パラオの海洋安全保障に関する動向から目が離せません。
年明けに返り咲いたレメンゲサウ政権。全EEZを商業漁業禁止地区に制定する計画を早速発表し、さらに大統領令で海洋保護区研究委員会を設置。6ヶ月後には具体的方策を出すよう指示を出した。
そして今月になって海洋ほ乳類保護区を有言実行にするための法案が提出され、議会を通過とのニュースが。
レメンゲサウ政権の海洋管理、その勢いは留まるところを見せない。ミクロネシアチャレンジやミクロネシアのサブリジョナル協力体制も、元々レメンゲサウ政権下で開始されたので、当たり前といえば当たり前ではあるが、それでもすごい。
この「海洋ほ乳類保護区」はトリビオン前大統領が2010年名古屋で開催されたCOP10のオーシャン・デーで発表した構想。

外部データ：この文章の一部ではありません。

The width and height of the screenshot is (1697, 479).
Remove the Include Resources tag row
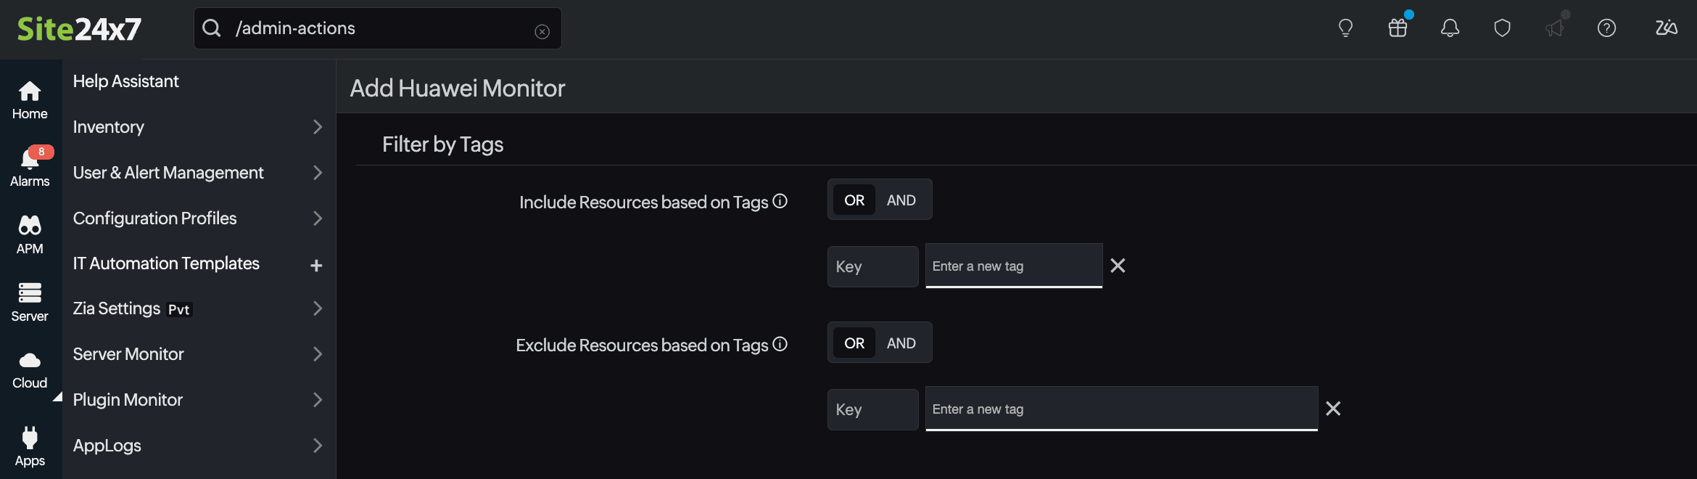pos(1118,266)

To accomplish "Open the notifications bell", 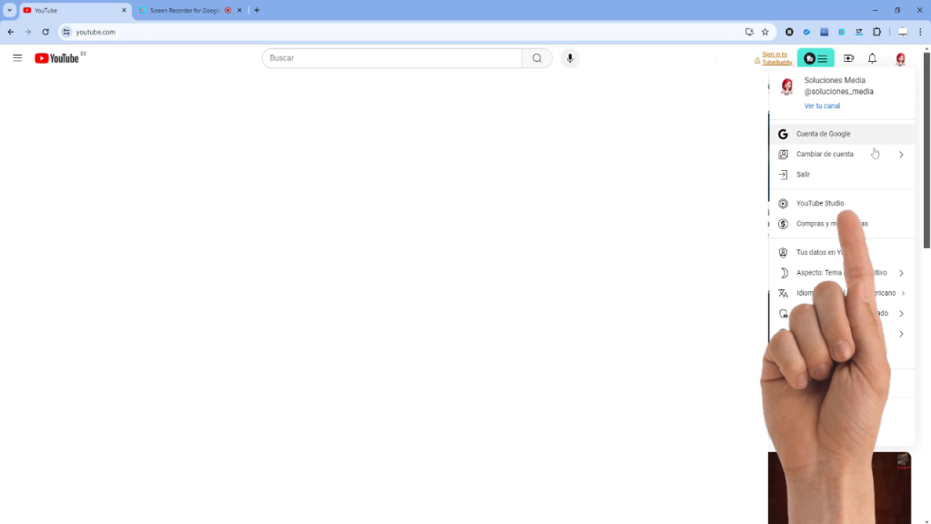I will (x=872, y=58).
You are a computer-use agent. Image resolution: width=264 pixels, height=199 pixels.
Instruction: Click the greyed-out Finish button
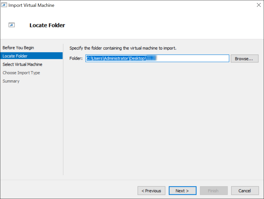coord(214,191)
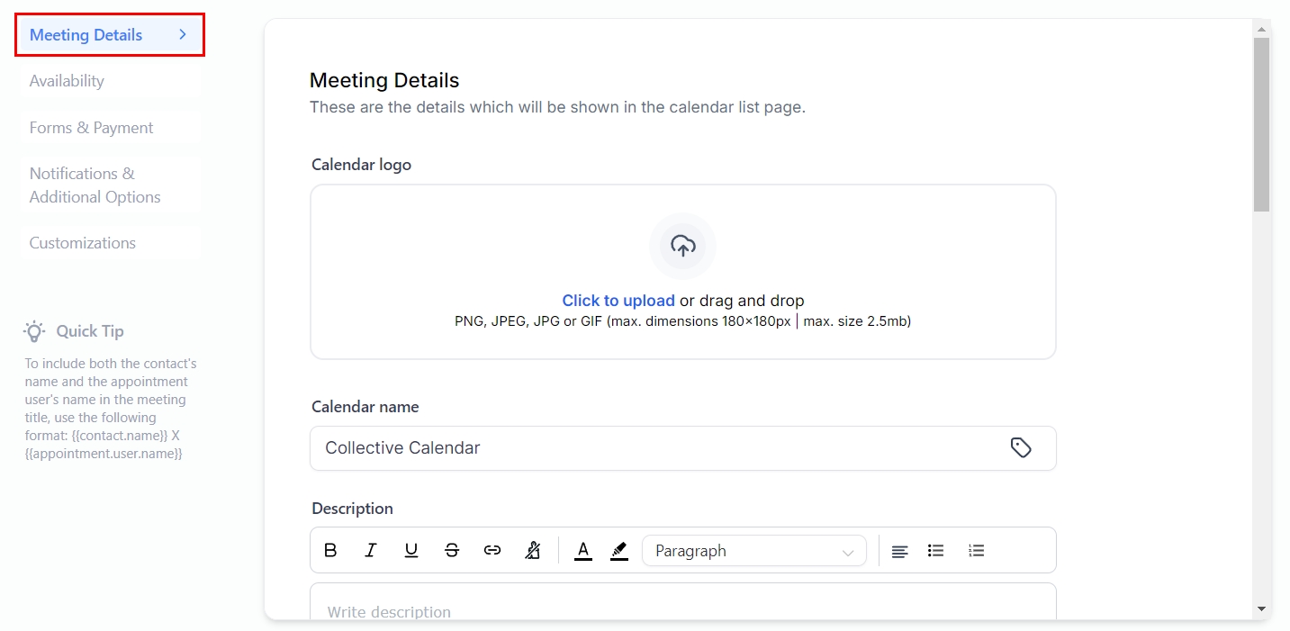Screen dimensions: 1290x631
Task: Switch to Customizations tab
Action: click(x=83, y=243)
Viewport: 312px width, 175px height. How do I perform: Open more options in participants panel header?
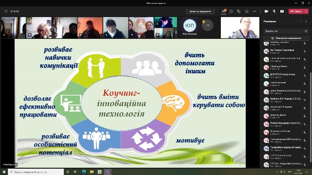point(301,21)
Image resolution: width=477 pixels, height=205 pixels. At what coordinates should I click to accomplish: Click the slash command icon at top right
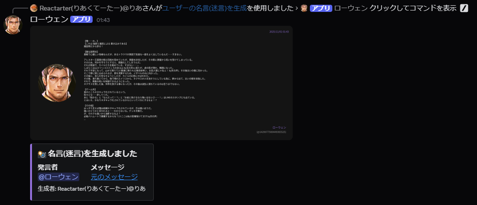pyautogui.click(x=464, y=8)
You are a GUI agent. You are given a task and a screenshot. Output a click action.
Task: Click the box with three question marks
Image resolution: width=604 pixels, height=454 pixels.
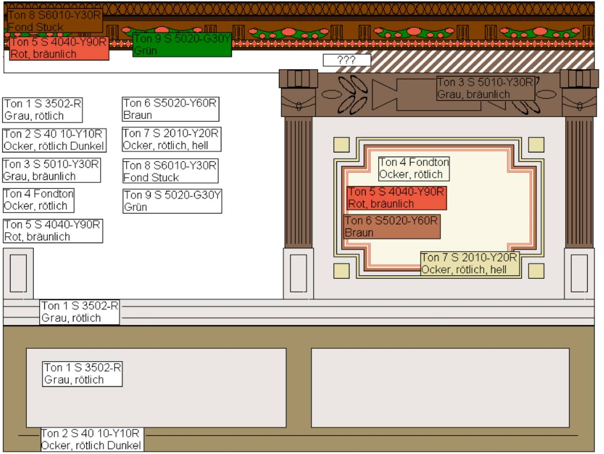(347, 60)
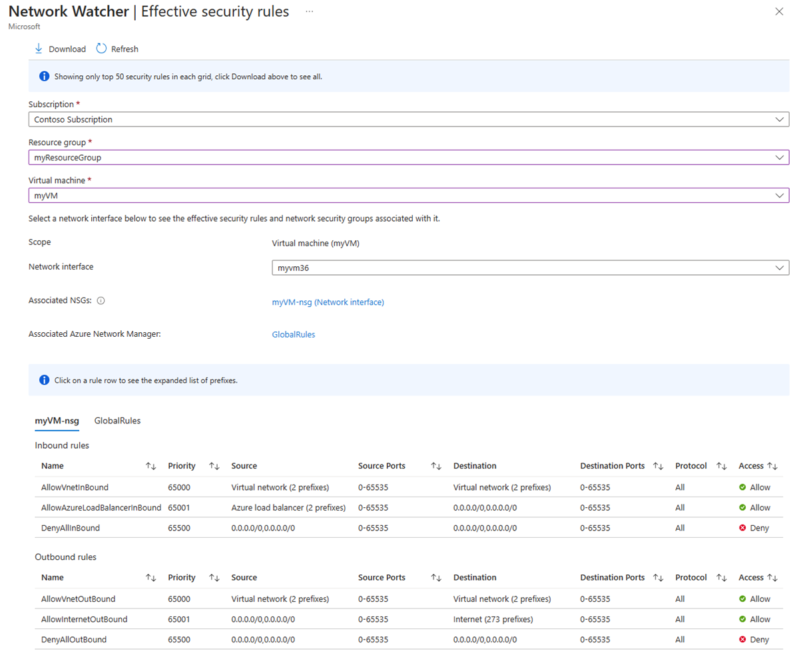Switch to the GlobalRules tab

coord(117,420)
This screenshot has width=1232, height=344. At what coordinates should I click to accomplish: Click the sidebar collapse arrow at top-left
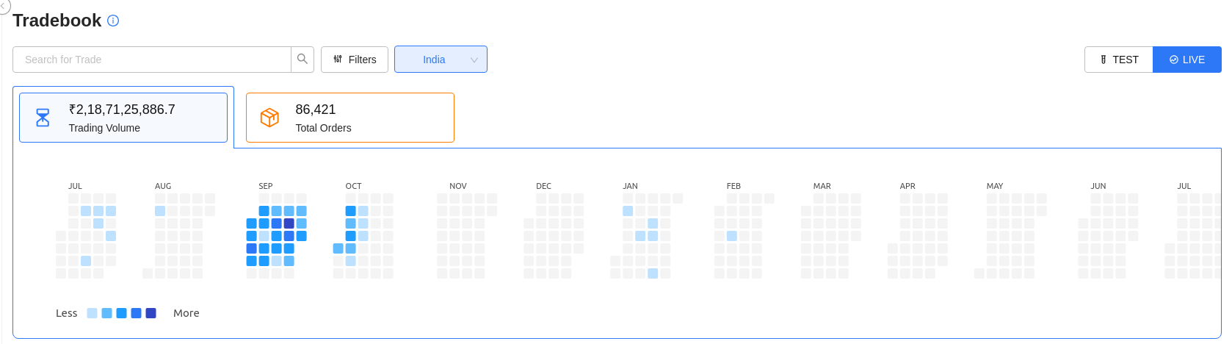[4, 6]
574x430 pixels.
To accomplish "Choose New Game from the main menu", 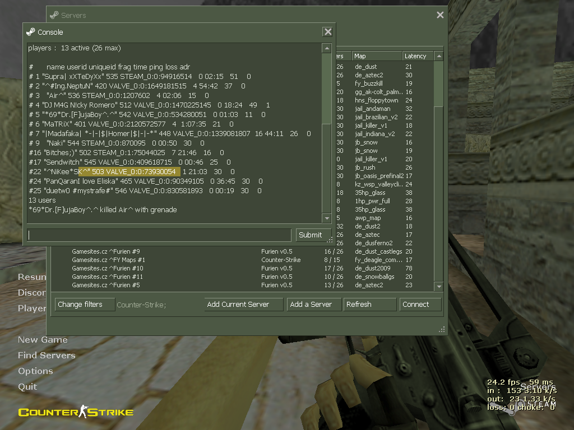I will [x=43, y=339].
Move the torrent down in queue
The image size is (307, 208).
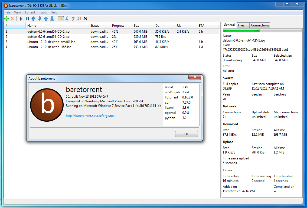39,19
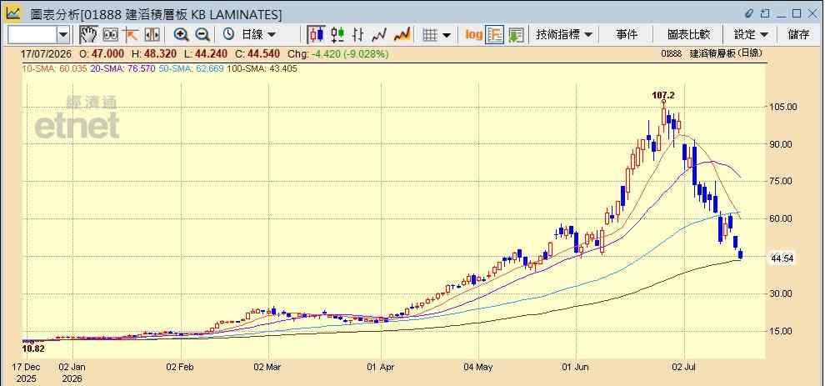Expand the stock code combo box arrow
This screenshot has height=386, width=825.
63,35
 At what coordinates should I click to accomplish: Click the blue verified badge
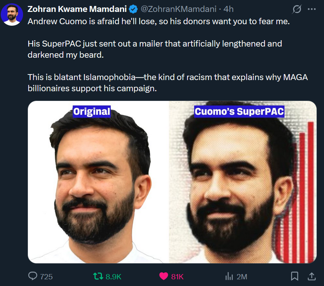click(132, 9)
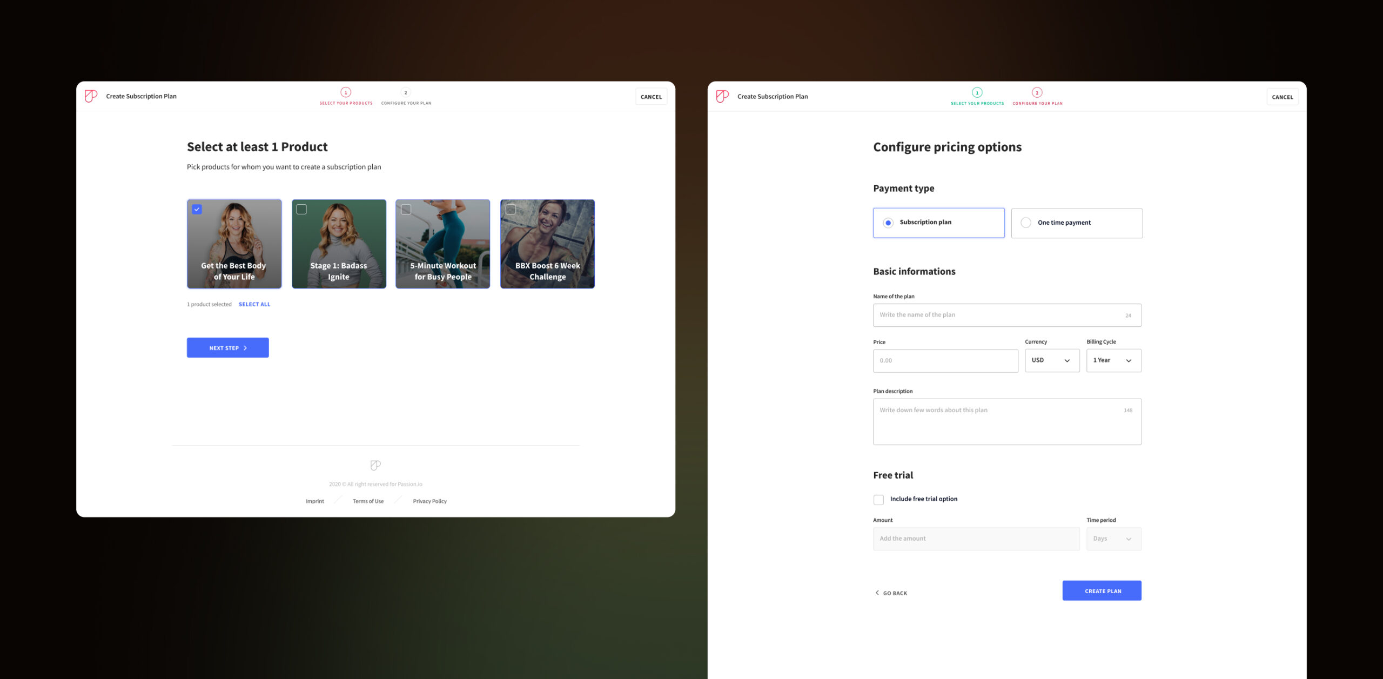The image size is (1383, 679).
Task: Click the Next Step button
Action: point(227,347)
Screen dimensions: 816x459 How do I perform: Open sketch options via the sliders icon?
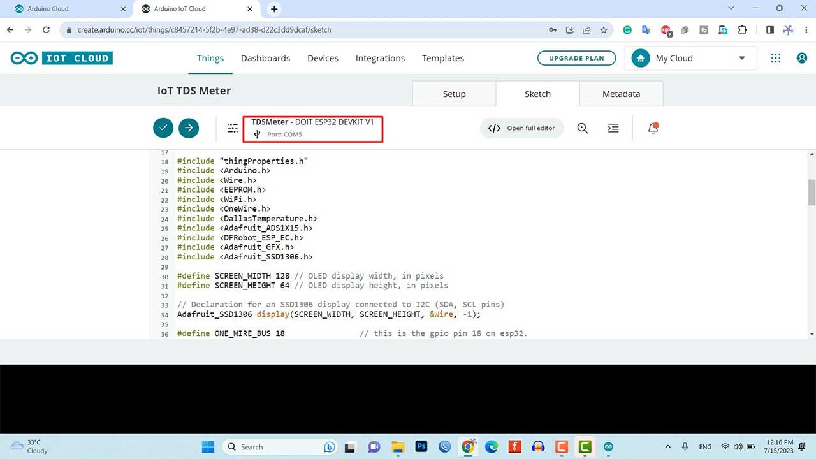click(x=232, y=128)
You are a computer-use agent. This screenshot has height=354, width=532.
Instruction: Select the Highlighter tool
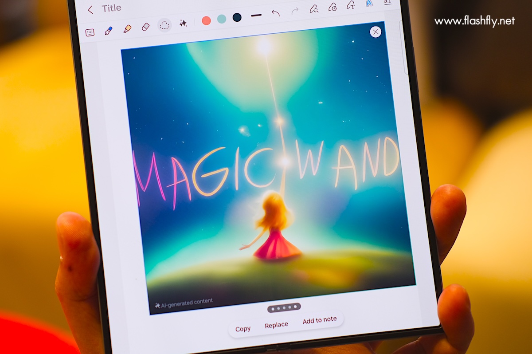[x=127, y=29]
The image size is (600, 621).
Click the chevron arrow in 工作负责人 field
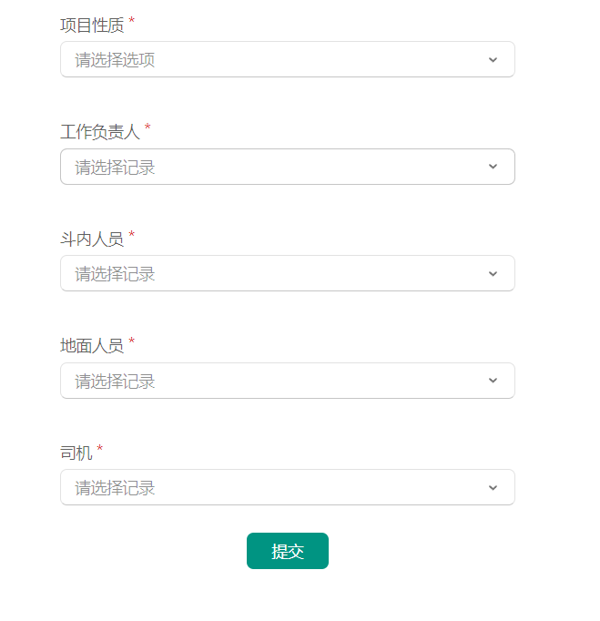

「パラオ大統領全EEZを海洋哺乳類サンクチュアリーに http://blog.canpan.info/yashinomi/archive/190
シャークサンクチュアリ同様、構想だけで、その後某かの具体的方策が取られたとは聞いていなかったし、逆に「有言不実行」との批判の声は聞こえていた。
Marine Mammal Sanctuary Act はジュゴンを始め、全ての海洋ほ乳類の捕獲、加工、輸出の行為を禁止。
犯罪行為に対しては6ヶ月から10年の収監、1,000ドルから25,000ドルの罰金のどちらか、もしくは両方が科せられる。
海洋ほ乳類の捕獲は科学と教育目的に限り、Minister of Natural Resources, Environment and Tourismの許可を必要とする。
大ざっぱにまとめるとこういった内容。
海洋保護区制定には監視活動の強化だけでなく、法執行の整備も重要である。そしてパラオ国民、住民、観光客等々への教育もその一つだ。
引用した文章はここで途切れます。